# Hygrophila corymbosa "angustifolia" (NOT "augustifolia")



## bigstick120 (May 23, 2005)

"augustifolia" I think this is the correct term, I havent ever seen the later maybe just a mis communication that ended up that way


----------



## Wasserpest (Jun 12, 2003)

I think angustifolia is latin for narrow-leaved. But I could be wrong.


----------



## BSS (Sep 24, 2004)

And the debate rages on !


----------



## BSS (Sep 24, 2004)

Wasser - I liked the logic of your response, but didn't have proper time to look into it until I got to work (did I just type that :eek5: ).

Based on my first couple hits in Google, the jury was still out:
- http://glossary.gardenweb.com/glossary/angustifolia.html : Agrees with your statement:
- http://www.nothyme.com/usefullatin.cfm : But this article states "Now if you know that angustifolia means notable or majestic...", which seems to disagree.

However, based on a bit more searching, the following all imply that angustifolia does mean 'narrow leaved'.
- http://ancienthistory.about.com/library/bl/bl_folius_names.htm#a
- http://www.floralwiki.co.uk/wiki/Epithets_A
- http://theseedsite.co.uk/latin.html

So maybe the second article should have stated that 'aUgustifolia' means notable or majestic ;-).

So, once again, I conclude that Wasser is da' man!!
Brian.


----------



## Wasserpest (Jun 12, 2003)

I am glad you came to this conclusion. :flick:

Contrary to bigstick, I have never seen the species augustifolia, unless it was mis-spelled for angustifolia.

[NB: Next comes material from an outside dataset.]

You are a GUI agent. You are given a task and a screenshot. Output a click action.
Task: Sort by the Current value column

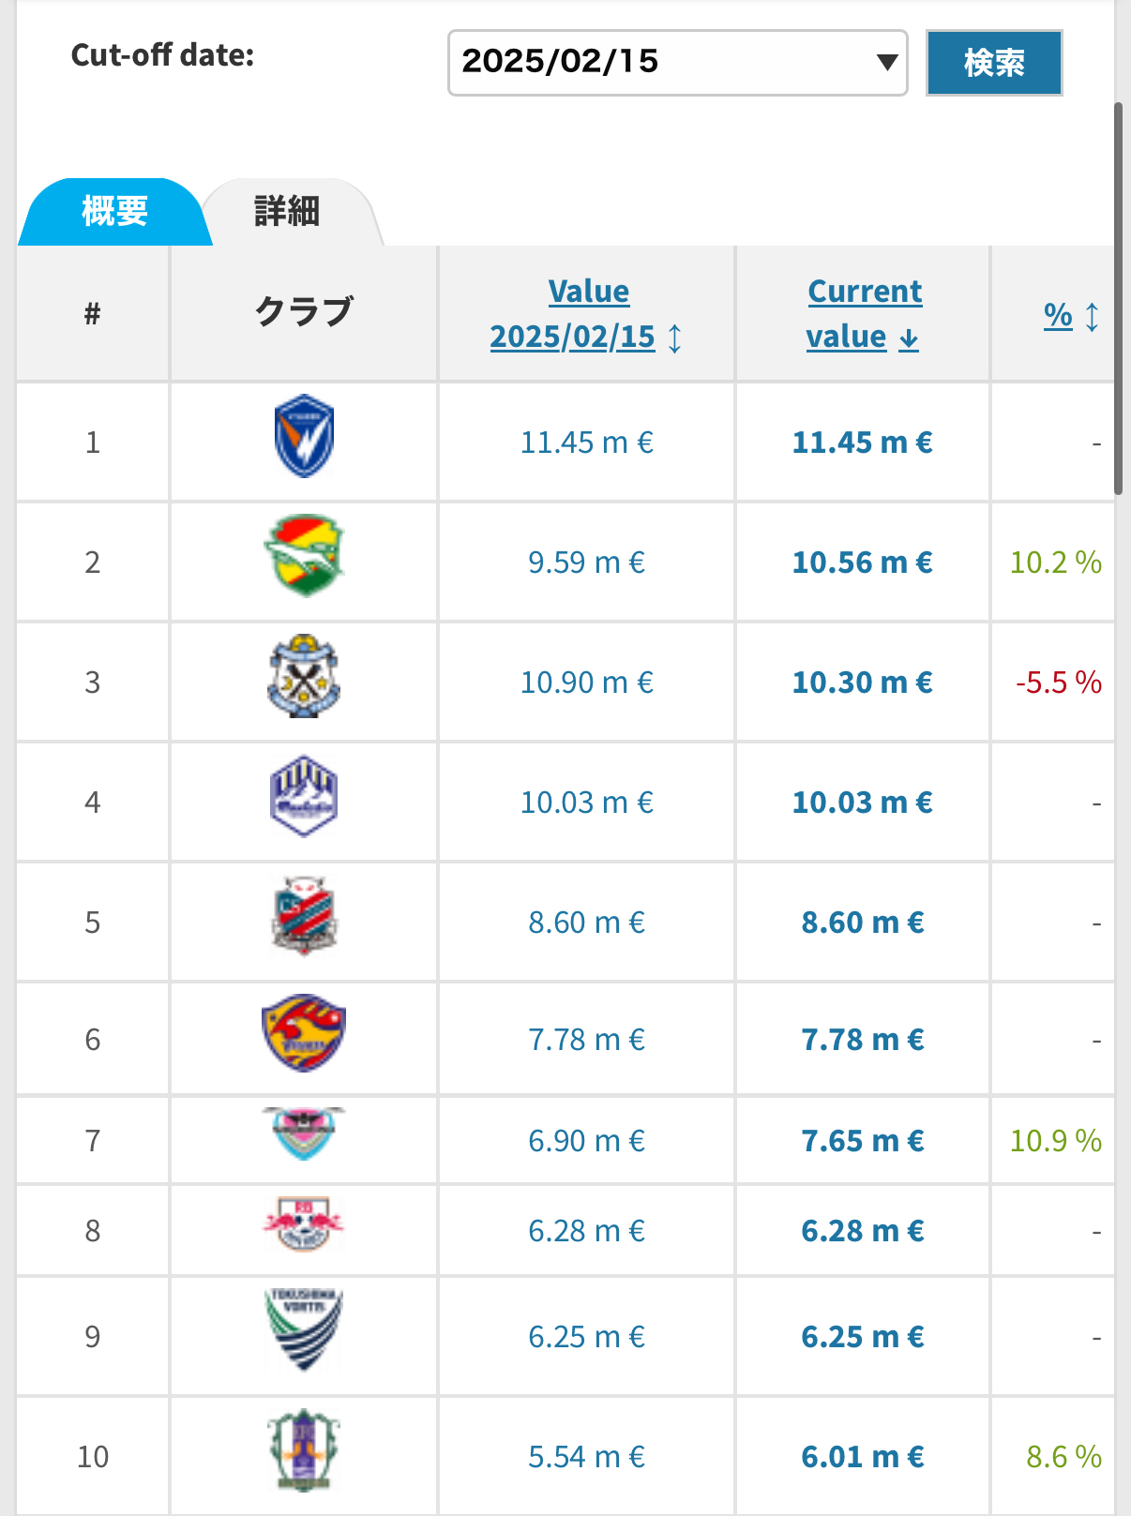coord(864,314)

After studying botanics and nomenclature, nowadays I think, who gives a @#$%??


----------



## Betowess (Dec 9, 2004)

The Oriental Aquarium Plant Handbook also uses the angustifolia spelling.


----------



## Momotaro (Feb 21, 2003)

Hygrophilia angustifolia.

Just follow the Latin......

Mike


----------



## sarahbobarah (May 20, 2005)

BSS, can you please post a photo, or several photos? I have yet to see a good shot of this plant.


----------



## BSS (Sep 24, 2004)

sarahbobarah said:


> BSS, can you please post a photo, or several photos? I have yet to see a good shot of this plant.


I'm planning on taking some tank shots tonight, so I'll see if I can capture a picture of mine. I agree that most of the web photos I'd seen weren't too impressive. That's why when I saw unirdna/Ted's shot, I almost couldn't believe it was the same plant...though mine is starting to show signs! Here's a link to Ted's latest tank shot:

http://www.plantedtank.net/forums/p...direct-sunlight-photos-look-all-algae-19.html

Ah, yeah, Mike, ah, about those latin lessons, ah...


----------



## Betowess (Dec 9, 2004)

Wow, that is impressive looking in Ted's tank. I hadn't opened that thread for a long while. That plant looks like its in a whirlwind.


----------



## BSS (Sep 24, 2004)

Here's a shot I finally snapped off tonight. These are the stems growing right in front of my vertical spraybar, and they are growing *much* faster than the stems on the other end of the tank.


----------



## g8wayg8r (Dec 24, 2003)

I've got one of those in my 29. Looks like the pubescent form (pg 315, Kasselman) growing out of a trimmed rootball. Beautiful plant that will grow out of the tank if you don't prune it back. Angustifolia. A search indicates it means "narrow leaf". I don't know enough about latin to say why you would or would not use angustifolia. Guess it's not wrong. 

I'm a little concerned that I pruned mine back too much. I hope it survives long enough to get in my new 75. Those long leaves will look great in the current - which brings me to my second point. I've got two 2026's and it seem like most folks are settling with a vertical spraybar and an open tube at the opposite corner to get circular flow. I guess it's a good idea to keep non-woody stem plants away from the side glass if you have a vertical spary bar. When the corymbosa grows up, that will do nicely.


----------



## ikuzo (Jul 11, 2006)

i have a friend with this plant. grow like crazy in his 40 gallon tank with 70 watts of metal hallide. fill up the corner very quickly and end up giving it away for free to every aquascape-hobby-visitor.


----------